→ Document excerpt:
= = = = =

Minangkabau philosophy scholar and politician

Prof. Mr. Mohammad Nasroen (Muhammad Nasrun, 29 October 1907 – 28 September 1968) was a Minangkabau bureaucrat, Indonesian philosophy scholar, professor of philosophy at the University of Indonesia, and a politician. He served as the first governor of Central Sumatra from 15 April 1948 to 1 August 1950, and he was the Minister of Justice in the Sukiman Cabinet from 20 November 1951 to 3 April 1952 replacing M. A. Pellaupessy.

==Legacy==
He is most famous for having identified and classified Indonesian philosophy as being separate and different from Western and Eastern philosophy. Nasroen reached the peak of his philosophical career when he was chosen as an emeritus professor of philosophy at the University of Indonesia in Jakarta, one of Indonesia's largest and most respected universities.

His 1967 book, Falsafah Indonesia, laid the way for Indonesian scholars to start treating "Indonesian Philosophy" as a separate area of study. In it, Nasroen argues that the uniqueness of Indonesian philosophy is manifested in philosophical notions, such as mupakat, pantun-pantun, Pancasila, hukum adat, ketuhanan, gotong-royong (mutual aid), and kekeluargaan (Falsafah Indonesia pp. 14, 24, 25, 33, and 38).

Nasroen is also remembered for his work on the philosophy and the customs of the Minangkabau people of Indonesia's West Sumatra province, presented in his 1957 book Dasar Falsafah Adat Minangkabau. This book is still commonly cited in the fields of women's studies, such as in the writings of feminist ethnographer Peggy Reeves Sanday, as Nasroen's book was one of the first to explain the concept of matriarchy in the Minangkabau matrilineal system.

Nasroen was also interested in the issue of the diversity of Minangkabau customs. Some of Muhammad Nasroen's famous writings are Autonomous Regions at the Lowest Level (Daerah Otonomi Tingkat Terbawah), State Joints and the Implementation of Autonomy (Sendi Negara dan Pelaksanaan Otonomi), Problems Around Autonomy (Masalah Sekitar Otonomi), Origins of a State (Asal Mula Negara), and the Basic Philosophy of Minangkabau Customs (Dasar Falsafah Adat Minangkabau).

= = = = =

→ Work to complete:
From the text on Mohammad Nasroen, quote everything from "Minangkabau philosophy scholar" down to "M. A. Pellaupessy.".

= = = = =

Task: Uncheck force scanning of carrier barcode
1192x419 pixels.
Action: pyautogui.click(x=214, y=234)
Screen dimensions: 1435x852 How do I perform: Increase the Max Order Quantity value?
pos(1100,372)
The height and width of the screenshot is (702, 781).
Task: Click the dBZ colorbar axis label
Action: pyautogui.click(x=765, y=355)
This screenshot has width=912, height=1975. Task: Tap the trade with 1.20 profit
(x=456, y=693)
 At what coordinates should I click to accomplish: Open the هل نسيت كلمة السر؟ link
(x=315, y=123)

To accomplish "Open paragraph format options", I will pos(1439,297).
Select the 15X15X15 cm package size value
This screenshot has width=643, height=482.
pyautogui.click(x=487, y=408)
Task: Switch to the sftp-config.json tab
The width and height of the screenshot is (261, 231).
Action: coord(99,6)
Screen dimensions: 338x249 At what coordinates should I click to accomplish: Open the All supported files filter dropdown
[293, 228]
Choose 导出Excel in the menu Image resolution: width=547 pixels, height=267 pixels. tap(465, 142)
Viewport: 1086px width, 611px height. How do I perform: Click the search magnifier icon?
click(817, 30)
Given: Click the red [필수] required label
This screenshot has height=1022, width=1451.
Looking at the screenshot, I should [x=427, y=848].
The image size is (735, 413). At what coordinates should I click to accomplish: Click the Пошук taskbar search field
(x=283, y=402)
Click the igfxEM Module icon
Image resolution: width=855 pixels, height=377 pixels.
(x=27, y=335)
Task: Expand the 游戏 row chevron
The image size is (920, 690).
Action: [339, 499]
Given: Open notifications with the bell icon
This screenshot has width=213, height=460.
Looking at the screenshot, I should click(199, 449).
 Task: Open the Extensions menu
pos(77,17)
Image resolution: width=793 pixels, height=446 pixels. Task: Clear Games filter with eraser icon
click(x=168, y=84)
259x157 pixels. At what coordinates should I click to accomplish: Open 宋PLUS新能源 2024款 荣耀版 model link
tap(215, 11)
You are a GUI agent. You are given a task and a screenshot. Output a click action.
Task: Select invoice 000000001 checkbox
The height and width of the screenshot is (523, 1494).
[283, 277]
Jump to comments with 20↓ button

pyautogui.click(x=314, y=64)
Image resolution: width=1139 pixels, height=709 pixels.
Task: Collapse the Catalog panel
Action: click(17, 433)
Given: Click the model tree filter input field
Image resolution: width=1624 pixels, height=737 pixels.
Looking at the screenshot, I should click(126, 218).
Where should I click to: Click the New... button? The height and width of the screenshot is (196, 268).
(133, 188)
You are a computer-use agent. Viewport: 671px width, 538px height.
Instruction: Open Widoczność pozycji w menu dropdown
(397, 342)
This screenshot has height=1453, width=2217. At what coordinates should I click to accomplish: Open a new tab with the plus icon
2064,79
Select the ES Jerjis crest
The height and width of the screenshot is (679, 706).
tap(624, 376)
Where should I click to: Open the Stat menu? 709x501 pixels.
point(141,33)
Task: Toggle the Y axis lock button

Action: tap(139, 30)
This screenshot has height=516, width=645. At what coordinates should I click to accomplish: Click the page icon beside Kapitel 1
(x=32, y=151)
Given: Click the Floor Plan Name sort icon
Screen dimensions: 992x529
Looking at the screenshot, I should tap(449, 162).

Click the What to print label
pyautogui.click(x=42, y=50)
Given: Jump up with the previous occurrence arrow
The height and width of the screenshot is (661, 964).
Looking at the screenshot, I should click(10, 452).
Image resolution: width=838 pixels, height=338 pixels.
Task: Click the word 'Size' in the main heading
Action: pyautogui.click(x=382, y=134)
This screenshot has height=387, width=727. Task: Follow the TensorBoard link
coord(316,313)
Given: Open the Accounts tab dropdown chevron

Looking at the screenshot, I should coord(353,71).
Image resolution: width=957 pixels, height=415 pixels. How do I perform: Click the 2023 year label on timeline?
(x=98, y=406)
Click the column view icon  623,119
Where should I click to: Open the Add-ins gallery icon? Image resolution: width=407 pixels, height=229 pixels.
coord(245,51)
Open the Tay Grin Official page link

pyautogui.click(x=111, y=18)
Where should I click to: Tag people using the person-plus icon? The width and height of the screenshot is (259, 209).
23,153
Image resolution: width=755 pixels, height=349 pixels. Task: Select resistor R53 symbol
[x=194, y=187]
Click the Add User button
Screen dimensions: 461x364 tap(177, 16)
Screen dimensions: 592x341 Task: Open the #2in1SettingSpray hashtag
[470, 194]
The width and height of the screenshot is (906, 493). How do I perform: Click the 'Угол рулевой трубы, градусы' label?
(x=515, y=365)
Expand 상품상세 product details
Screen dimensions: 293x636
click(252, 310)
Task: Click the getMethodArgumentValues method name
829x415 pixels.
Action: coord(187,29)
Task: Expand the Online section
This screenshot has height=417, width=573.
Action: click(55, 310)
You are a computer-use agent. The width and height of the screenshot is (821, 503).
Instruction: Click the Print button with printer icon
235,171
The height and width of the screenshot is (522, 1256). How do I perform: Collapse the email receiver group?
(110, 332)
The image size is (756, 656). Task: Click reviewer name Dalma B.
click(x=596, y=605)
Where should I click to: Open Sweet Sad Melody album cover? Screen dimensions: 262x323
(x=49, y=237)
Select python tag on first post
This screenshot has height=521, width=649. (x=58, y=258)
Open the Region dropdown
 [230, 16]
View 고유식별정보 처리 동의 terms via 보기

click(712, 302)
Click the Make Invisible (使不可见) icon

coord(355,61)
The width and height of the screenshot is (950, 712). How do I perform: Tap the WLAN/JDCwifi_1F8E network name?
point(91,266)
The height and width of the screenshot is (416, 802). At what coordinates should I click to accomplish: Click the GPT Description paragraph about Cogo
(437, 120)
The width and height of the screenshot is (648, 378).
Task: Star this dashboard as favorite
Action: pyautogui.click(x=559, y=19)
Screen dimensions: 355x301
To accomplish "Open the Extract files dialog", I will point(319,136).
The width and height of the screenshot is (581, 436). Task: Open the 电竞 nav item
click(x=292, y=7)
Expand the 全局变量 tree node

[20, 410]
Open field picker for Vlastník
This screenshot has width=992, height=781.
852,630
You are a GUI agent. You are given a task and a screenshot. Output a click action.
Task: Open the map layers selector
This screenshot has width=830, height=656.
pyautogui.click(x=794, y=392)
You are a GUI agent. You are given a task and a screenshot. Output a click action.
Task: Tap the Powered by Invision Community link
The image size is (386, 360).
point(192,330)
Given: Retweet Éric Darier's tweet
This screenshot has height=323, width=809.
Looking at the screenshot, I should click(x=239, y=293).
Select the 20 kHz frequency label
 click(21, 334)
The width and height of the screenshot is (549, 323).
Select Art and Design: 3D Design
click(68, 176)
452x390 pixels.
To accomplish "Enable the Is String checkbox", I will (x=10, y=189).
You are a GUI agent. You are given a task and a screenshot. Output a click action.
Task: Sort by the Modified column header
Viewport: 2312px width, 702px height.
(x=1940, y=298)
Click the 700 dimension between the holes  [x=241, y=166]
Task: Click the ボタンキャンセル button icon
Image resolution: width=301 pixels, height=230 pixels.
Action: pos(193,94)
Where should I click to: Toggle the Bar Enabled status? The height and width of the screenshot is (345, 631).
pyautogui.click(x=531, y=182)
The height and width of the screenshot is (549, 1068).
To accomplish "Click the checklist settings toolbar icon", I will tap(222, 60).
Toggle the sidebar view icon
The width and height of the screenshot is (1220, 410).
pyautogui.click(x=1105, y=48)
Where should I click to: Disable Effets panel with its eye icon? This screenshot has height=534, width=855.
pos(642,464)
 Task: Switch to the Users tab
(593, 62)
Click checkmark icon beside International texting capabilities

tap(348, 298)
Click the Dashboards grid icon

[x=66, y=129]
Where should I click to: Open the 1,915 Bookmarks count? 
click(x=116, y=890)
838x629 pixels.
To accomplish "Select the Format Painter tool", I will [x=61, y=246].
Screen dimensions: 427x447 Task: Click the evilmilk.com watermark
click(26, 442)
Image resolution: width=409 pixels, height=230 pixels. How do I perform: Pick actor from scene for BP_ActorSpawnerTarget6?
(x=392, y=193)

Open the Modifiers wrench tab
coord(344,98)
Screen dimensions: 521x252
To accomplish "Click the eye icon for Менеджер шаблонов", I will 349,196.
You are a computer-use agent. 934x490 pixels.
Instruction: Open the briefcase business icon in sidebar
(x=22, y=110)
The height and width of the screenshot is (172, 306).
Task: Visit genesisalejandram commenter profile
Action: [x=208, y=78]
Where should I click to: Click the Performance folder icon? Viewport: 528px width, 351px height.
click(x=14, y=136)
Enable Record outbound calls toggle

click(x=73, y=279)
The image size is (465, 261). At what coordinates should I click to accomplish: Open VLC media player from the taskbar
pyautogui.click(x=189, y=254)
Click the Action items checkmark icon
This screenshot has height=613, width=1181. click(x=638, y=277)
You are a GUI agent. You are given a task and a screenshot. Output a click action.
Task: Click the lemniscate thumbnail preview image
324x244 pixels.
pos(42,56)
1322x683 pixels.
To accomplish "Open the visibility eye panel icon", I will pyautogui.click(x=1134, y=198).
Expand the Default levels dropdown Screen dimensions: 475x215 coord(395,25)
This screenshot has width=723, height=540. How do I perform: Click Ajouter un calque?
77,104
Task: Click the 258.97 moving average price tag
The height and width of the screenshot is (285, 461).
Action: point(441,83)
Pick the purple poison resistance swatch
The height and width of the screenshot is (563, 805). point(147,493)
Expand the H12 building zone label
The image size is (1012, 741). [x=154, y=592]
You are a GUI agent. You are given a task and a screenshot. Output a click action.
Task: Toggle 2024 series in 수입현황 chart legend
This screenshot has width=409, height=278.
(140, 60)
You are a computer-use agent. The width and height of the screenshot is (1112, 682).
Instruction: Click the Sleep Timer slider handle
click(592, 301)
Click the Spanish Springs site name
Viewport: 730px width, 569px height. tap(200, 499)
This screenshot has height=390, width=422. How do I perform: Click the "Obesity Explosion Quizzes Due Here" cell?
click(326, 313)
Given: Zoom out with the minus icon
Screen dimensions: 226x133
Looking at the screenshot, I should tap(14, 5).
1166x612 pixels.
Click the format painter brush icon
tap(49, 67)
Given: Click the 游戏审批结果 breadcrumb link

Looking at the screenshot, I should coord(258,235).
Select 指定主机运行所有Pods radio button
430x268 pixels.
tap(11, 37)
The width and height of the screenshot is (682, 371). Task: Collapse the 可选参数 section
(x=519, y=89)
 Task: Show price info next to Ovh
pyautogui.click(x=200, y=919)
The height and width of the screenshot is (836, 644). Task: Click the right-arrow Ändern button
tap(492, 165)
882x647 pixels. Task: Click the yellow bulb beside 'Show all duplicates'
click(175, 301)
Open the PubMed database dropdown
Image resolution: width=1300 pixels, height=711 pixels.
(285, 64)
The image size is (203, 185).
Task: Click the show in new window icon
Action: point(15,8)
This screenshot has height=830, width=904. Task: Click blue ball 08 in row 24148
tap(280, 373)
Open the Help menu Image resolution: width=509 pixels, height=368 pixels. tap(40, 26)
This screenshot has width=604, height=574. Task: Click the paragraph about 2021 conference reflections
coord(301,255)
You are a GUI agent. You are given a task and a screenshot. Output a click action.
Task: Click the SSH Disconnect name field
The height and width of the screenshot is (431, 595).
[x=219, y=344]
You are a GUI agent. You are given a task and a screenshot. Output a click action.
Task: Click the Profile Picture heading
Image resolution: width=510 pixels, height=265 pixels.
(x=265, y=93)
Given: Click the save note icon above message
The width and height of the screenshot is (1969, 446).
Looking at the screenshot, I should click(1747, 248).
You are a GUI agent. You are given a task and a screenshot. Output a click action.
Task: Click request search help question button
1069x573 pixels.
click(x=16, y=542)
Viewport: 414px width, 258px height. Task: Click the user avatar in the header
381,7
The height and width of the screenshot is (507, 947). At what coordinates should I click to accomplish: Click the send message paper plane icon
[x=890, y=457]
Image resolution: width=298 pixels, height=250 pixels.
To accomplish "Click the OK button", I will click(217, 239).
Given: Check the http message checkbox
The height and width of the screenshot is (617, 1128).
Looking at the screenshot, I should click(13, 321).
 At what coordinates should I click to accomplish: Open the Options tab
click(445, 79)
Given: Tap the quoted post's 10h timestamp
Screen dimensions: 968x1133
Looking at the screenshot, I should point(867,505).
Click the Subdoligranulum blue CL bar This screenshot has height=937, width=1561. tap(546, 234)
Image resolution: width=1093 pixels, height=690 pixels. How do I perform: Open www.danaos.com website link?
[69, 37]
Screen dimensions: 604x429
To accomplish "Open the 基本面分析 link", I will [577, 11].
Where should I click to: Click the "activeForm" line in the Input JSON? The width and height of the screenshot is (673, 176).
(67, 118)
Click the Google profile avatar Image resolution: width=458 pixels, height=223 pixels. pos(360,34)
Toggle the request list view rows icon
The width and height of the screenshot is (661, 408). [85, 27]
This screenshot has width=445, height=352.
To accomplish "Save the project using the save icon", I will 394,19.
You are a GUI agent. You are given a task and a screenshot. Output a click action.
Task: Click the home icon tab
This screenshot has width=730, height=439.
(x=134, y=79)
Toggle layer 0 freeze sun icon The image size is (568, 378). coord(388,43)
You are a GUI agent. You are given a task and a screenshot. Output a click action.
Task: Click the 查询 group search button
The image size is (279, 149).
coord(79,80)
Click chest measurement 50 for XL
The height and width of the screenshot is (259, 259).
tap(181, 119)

= = = = =

→ Problem solution:
Minangkabau philosophy scholar and politician

Prof. Mr. Mohammad Nasroen (Muhammad Nasrun, 29 October 1907 – 28 September 1968) was a Minangkabau bureaucrat, Indonesian philosophy scholar, professor of philosophy at the University of Indonesia, and a politician. He served as the first governor of Central Sumatra from 15 April 1948 to 1 August 1950, and he was the Minister of Justice in the Sukiman Cabinet from 20 November 1951 to 3 April 1952 replacing M. A. Pellaupessy.